Cuando se le pidió una frase contundente para la afición, Puado dejó quizá el titular más fuerte de toda la comparecencia: “Bueno, como yo diría, menos hablar y más demostrar. Lo que tú has dicho de que al final sales aquí, dices palabras, lo que hay que hacer es ganar, estar en el campo y ganar. Y obviamente yo confío plenamente en que el Espanyol va a estar en Primera”.

Es exactamente lo que quería escuchar mucha gente, aunque con un matiz: ahora hay que hacerlo.
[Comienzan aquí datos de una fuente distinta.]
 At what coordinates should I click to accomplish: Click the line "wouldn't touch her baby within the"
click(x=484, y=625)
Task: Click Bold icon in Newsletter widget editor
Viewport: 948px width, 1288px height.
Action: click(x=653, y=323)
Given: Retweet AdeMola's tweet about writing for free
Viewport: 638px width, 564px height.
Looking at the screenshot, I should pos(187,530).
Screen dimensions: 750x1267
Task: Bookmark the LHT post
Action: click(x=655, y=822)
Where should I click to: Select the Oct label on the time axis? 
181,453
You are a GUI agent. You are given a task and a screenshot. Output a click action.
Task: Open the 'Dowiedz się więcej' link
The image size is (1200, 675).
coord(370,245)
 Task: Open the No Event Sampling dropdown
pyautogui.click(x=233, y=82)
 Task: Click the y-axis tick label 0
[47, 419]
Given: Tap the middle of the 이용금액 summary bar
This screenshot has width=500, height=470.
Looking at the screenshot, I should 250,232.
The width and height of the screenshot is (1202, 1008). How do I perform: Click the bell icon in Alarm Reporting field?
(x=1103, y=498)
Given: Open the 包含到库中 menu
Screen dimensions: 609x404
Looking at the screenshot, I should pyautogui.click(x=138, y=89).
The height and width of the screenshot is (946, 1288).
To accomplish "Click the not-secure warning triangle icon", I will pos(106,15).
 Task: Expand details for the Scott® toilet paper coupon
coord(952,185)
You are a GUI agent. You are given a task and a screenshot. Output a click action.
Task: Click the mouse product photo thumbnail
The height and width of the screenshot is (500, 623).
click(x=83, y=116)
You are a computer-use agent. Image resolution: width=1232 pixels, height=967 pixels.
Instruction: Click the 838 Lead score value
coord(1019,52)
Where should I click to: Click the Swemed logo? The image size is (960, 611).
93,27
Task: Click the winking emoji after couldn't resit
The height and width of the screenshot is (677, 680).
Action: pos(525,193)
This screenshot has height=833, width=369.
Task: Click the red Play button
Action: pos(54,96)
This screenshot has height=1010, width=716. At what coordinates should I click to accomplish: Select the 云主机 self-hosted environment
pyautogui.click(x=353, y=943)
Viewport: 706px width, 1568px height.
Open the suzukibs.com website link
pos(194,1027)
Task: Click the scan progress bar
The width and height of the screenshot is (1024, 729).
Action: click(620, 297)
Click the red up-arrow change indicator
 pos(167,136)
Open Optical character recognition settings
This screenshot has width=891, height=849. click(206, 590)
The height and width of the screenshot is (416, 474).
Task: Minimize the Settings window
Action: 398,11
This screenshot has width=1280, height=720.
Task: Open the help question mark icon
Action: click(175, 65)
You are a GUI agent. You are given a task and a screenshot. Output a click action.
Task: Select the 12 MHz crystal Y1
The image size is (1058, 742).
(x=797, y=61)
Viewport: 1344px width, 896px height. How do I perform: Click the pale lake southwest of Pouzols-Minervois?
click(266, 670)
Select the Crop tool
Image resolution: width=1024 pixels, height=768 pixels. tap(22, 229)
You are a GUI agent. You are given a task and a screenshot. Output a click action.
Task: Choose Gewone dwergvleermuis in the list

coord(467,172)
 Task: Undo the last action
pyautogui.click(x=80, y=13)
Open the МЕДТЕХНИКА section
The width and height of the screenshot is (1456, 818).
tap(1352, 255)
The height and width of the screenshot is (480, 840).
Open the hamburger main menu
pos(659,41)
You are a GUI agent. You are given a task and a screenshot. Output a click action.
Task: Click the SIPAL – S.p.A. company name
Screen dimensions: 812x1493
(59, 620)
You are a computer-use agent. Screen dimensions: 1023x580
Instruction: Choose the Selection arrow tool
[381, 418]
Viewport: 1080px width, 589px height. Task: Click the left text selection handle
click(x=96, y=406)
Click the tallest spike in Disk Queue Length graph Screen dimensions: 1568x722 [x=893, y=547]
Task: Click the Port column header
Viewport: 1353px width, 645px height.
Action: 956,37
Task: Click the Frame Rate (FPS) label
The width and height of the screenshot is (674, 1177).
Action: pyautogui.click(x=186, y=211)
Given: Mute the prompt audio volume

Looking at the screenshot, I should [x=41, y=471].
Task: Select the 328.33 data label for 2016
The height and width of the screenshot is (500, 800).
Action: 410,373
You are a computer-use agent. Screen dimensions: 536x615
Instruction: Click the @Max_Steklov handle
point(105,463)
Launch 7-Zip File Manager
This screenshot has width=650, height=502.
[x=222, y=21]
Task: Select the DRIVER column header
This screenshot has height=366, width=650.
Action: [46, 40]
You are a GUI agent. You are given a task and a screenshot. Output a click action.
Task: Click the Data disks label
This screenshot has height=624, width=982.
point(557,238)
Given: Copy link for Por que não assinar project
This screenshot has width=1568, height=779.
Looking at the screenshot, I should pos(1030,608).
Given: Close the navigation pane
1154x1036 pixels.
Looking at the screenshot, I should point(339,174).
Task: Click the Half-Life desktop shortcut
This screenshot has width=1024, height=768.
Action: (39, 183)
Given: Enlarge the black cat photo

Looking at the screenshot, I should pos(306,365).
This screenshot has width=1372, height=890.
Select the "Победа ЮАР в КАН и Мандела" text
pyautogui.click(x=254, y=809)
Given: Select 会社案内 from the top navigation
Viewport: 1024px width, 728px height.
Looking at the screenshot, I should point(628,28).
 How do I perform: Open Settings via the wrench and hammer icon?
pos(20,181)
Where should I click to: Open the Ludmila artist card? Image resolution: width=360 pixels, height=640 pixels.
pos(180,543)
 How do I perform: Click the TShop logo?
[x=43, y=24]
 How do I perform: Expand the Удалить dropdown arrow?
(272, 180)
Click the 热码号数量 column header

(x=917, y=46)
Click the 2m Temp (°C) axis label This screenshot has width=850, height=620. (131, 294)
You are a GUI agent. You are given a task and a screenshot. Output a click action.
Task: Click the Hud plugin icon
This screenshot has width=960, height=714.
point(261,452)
Puado no garantizó la permanencia con una frase grandilocuente. Dijo que confía plenamente, pero recordó que todo pasa por ganar. Menos hablar y más demostrar. Si el Espanyol necesitaba un lema para Sevilla, ahí lo tiene.

Valientes o nada: “Este partido es para jugadores valientes”

El capitán también fue preguntado por la ansiedad, por esas piernas que pueden temblar cuando un jugador no quiere arriesgar un pase o complicarse la vida en un partido así. Puado fue tajante: “Hay que ser valiente. Este partido es para jugadores valientes, para un equipo que sabemos dónde vamos y que tenemos que ir con valentía a por el partido. Si tú sales y te tiembla todo, difícilmente vayas a conseguir lo que queremos”.

Es una frase muy importante. Porque el miedo existe, claro que existe. Lo tiene la grada, lo tiene el entorno y seguramente también lo nota el vestuario. Pero en el campo no se puede jugar desde el pánico. El Espanyol necesita competir con cabeza, sí, pero también con valor. Sevilla no perdona a los equipos que salen encogidos.

Puado cumple cuatro meses de recuperación y viajará con el equipo

En la parte final, Puado también explicó cómo va su recuperación y confirmó que viajará con la expedición a Sevilla para hacer piña con sus compañeros. “Bueno, yo estoy bien, la recuperación va muy bien. Ahora justamente hoy es jueves, hoy llevo cuatro meses, lo que pasa es que esto es muy lento pero la verdad es que muy bien, la recuperación va al 100% y sí, viajaré con el equipo”.

Que viaje no cambiará el once, claro, pero sí suma dentro del grupo. El capitán estará en Sevilla, aunque sea desde fuera. Y eso también tiene valor. Puado no podrá rematar ningún centro ni marcar otro gol salvador, pero estará cerca de sus compañeros en una de esas tardes que pueden marcar una temporada.

Una rueda de prensa de capitán en una semana donde ya no bastan las palabras

La comparecencia de Javi Puado deja una sensación clara: el capitán ha dicho lo que debía decir. Ha hablado con responsabilidad, ha defendido al vestuario, ha respaldado a Manolo, ha reconocido la mala segunda vuelta, ha aparcado el ruido de Monchi y ha puesto el foco en Sevilla. También ha dejado una frase que debería quedar pegada en la puerta del vestuario: “menos hablar y más demostrar.”

Ahora le toca al equipo. El sábado, en el Sánchez-Pizjuán, no estará Puado sobre el césped. No estará su gol, ni su movimiento, ni esa capacidad suya para aparecer en los días raros. Pero estarán sus palabras. Y, sobre todo, estará la obligación de convertirlas en algo real. Porque el Espanyol sigue dependiendo de sí mismo, sí. Pero para salvarse necesita hacer algo que lleva demasiado tiempo sin hacer: ganar.